[INPUT]
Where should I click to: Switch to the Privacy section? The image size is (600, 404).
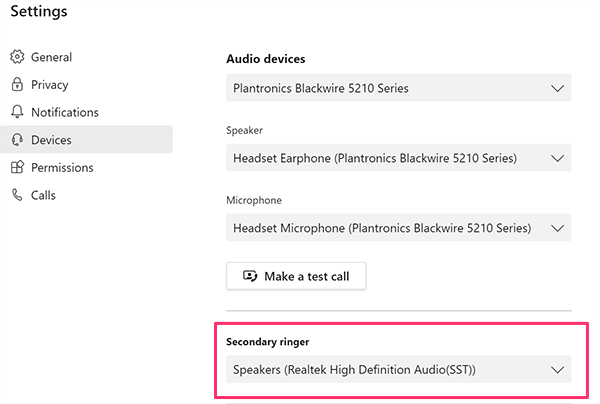point(50,85)
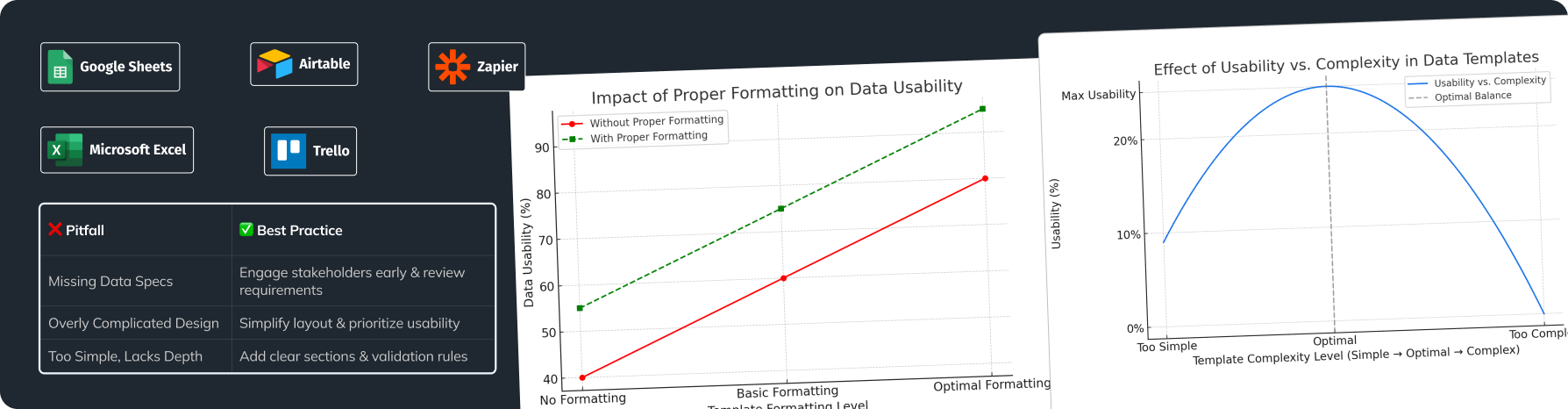Click the Google Sheets icon

61,67
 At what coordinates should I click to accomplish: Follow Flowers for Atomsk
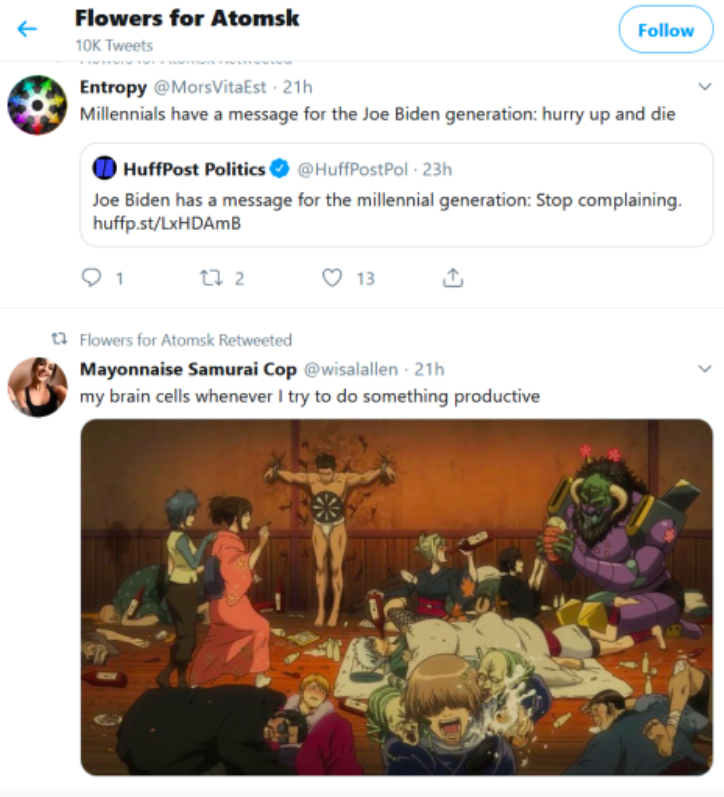665,30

[WORK INSTRUCTIONS] Please output all of the entries above exactly, but without any picture.

[YOUR RESPONSE]
Where should I click to: Switch to the Privacy section? The image size is (600, 404).
point(50,85)
Click the Google Sheets icon

61,67
 At what coordinates should I click to accomplish: Follow Flowers for Atomsk
665,30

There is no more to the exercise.